Wer eine Forderung gerichtlich einklagen möchte, muss Anwalt und Gericht bezahlen. Bevor als staatliche Fürsorgeleistung Verfahrenskostenhilfe oder Prozesskostenhilfe beantragt werden kann, ist zu prüfen, ob ein Elternteil unterhaltsrechtlich verpflichtet ist, dem Kind einen Verfahrenskostenvorschuss („VKV“) zu bezahlen. Gut ist, wenn Sie wissen, wie die in der Praxis wenig bekannte Option zum eigenen Vorteil genutzt werden kann.

Was ist das, Verfahrenskostenvorschuss?

Verfahrenskostenvorschuss ist ein Rechtsanspruch, der sich aus der Unterhaltspflicht ableitet. Er ist unterhaltsrechtlicher Natur. Es handelt sich um eine besondere Form des Sonderbedarfs (BGH FamRZ 2010 ,452). Zweck ist, es einem Ehepartner oder einem Kind zu ermöglichen, in einer persönlichen Angelegenheit ein gerichtliches Verfahren zu betreiben. Dazu muss der andere Ehepartner, oder aber auch der Elternteil auf die zu erwartenden Verfahrenskosten einen Vorschuss leisten.

 

Nebenbei: Der Verfahrenskostenvorschuss betrifft gerichtliche Verfahren (z.B. Unterhaltsrechtsstreit), während der Prozesskostenvorschuss einen gerichtlichen Prozess finanziert.

> [Bereitgestellte Einträge]
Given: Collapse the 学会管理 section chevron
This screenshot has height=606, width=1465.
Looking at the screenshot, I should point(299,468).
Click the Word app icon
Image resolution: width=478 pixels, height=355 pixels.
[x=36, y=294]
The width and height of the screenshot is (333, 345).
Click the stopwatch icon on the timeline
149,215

* * *

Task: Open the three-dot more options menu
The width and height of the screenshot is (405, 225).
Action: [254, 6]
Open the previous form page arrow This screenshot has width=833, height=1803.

> [Aufgabe]
Führe den Text zum Verfahrenskostenvorschuss über seinen letzten Satz hinaus fort. Die Datensätze stammen aus einer anderen Quelle.

> [Lösung]
Warum ist die Prüfung, ob ein Anspruch besteht, so wichtig?

Möchten Sie zur gerichtlichen Wahrnehmung Ihrer Interessen staatliche Verfahrenskosten- oder Prozesskostenhilfe beantragen (VKH / PKH), ist vorab zu prüfen, ob und eventuell ein Anspruch auf Verfahrenskostenvorschuss besteht. Da Verfahrens- und Prozesskostenhilfe eine staatliche Fürsorgeleistung darstellt, ist vorrangig zu prüfen, ob andere Finanzierungsmöglichkeiten bestehen.

 

Erst wenn die Prüfung negativ ausfällt, kann überhaupt ein Antrag auf VKH oder PKH in Betracht gezogen werden. Besteht ein Anspruch auf Verfahrenskostenvorschuss, zählt der Anspruch als Vermögen. Sie sind dann nicht mehr bedürftig im Sinne der Verfahrenskostenhilfe.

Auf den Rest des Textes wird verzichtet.